The economy shrank by 4.1% last year and, according to the IMF, is expected to grow by 3.7% by 2021.

South Korea enters the top 10

After Brazil was eliminated from the 10 largest economies in the world, South Korea moved up to 10th place and is expected to stay there until at least 2026, according to CNBC analysis. The IMF’s data projection was only available until 2026.

South Korea was one of the earliest countries outside of China to report cases of Covid-19 in early 2020. The country had some success in containing the virus over the past year, which – along with strong semiconductor exports – helped its economy shrink a modest 1% in 2020.

Consumption has also become increasingly resilient to virus outbreaks, partly due to the increase in online shopping. However, hospitality and relaxation remain very weak.

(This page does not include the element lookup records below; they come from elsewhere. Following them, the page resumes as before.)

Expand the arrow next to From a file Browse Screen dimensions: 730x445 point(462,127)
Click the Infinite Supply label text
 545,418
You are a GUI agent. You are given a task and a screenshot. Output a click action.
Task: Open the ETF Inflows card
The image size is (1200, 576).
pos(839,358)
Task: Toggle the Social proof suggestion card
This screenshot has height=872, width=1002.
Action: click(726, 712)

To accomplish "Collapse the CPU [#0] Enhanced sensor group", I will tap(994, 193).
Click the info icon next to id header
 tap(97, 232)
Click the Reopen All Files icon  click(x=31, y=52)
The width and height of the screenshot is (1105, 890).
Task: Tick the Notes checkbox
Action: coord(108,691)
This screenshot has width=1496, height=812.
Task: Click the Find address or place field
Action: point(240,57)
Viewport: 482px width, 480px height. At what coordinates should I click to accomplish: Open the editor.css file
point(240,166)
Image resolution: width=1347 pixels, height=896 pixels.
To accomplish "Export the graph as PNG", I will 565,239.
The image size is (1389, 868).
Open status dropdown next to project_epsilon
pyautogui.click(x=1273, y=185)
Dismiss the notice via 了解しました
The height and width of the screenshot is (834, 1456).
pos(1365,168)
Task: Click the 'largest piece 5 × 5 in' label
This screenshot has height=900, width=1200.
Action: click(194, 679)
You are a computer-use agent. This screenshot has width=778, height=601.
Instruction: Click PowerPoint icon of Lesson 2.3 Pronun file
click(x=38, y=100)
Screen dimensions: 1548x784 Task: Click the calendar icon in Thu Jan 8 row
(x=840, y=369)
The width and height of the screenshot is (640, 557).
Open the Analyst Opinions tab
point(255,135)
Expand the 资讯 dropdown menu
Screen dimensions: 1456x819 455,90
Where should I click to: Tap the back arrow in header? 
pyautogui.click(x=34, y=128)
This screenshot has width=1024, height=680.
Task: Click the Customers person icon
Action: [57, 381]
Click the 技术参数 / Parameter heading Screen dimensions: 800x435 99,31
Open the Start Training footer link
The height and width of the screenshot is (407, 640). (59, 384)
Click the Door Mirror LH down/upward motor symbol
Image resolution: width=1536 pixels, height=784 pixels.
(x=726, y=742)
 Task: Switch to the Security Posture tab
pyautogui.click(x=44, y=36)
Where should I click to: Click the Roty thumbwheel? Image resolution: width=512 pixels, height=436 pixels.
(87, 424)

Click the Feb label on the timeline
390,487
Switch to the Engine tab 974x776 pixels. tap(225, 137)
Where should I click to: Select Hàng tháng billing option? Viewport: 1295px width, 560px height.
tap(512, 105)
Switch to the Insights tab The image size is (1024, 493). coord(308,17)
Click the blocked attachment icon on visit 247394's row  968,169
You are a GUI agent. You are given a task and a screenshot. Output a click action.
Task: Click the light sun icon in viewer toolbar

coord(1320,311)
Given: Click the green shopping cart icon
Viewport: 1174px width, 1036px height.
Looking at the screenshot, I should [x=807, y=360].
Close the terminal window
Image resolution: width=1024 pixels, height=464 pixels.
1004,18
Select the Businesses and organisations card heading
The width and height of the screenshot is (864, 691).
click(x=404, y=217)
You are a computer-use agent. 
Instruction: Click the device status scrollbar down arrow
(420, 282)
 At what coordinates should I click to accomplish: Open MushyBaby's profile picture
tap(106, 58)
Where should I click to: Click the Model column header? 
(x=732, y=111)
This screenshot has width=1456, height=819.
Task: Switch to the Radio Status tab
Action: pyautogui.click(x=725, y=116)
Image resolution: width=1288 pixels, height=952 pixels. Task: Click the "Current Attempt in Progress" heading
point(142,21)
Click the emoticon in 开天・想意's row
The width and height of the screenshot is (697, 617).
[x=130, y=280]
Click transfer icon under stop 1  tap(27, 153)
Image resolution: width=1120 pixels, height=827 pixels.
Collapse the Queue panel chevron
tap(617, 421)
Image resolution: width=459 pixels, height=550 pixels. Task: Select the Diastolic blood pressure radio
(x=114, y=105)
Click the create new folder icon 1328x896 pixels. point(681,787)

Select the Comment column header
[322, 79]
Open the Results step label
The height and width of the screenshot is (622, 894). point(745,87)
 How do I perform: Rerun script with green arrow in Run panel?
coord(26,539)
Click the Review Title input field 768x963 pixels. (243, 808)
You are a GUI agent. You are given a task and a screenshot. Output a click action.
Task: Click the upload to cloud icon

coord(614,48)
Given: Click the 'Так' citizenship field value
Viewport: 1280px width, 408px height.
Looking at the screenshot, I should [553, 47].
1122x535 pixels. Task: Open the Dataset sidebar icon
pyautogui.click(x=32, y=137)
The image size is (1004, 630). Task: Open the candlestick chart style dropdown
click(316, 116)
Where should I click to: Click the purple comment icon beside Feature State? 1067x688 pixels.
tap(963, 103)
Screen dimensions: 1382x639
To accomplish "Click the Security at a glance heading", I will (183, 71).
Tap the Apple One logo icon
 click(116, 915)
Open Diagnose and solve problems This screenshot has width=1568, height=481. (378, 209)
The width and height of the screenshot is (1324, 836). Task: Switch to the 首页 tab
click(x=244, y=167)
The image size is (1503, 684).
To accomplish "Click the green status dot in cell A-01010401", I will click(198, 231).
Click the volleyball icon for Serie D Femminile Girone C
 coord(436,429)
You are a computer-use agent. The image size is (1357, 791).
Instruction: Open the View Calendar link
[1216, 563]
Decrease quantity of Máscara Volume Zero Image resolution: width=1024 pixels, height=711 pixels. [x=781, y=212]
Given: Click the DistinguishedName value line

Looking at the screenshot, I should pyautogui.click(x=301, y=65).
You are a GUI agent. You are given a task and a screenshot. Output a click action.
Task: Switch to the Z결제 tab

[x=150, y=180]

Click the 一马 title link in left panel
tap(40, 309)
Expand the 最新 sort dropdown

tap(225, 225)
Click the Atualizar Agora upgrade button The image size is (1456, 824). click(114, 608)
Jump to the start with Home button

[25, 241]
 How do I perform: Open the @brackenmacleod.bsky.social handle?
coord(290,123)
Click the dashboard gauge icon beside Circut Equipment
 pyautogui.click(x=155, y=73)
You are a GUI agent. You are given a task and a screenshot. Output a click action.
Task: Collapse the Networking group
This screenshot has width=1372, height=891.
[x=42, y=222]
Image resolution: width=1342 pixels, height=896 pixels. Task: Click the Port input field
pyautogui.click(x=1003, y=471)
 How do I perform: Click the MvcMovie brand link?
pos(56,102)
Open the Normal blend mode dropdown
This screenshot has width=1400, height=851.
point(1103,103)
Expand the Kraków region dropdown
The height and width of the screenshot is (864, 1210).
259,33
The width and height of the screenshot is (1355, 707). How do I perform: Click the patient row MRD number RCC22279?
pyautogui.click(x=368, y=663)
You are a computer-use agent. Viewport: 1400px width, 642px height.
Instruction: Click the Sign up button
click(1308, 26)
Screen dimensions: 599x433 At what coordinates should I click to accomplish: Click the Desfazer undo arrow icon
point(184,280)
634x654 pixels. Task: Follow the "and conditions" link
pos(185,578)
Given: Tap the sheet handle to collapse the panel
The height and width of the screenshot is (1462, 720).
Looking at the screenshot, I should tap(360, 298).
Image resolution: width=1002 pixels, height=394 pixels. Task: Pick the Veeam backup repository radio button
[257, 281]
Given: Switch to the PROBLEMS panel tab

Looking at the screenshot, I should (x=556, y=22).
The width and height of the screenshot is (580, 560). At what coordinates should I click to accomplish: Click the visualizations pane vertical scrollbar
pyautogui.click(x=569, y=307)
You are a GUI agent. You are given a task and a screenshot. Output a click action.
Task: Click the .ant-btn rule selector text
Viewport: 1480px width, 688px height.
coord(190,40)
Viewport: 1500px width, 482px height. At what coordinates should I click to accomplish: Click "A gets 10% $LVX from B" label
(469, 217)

The number of new infections every day rose this month, forcing authorities to extend social distancing measures, including restricting large gatherings until early May.

Despite the uncertainty about viruses, the country’s manufacturing and export sectors remain strong, economists at consulting firm Capital Economics said in a report last week.

“Consumption has also become increasingly resilient to virus outbreaks, partly due to the increase in online shopping. However, hospitality and recreation remain very weak,” they added.

The IMF predicts that the South Korean economy could grow by 3.6% this year.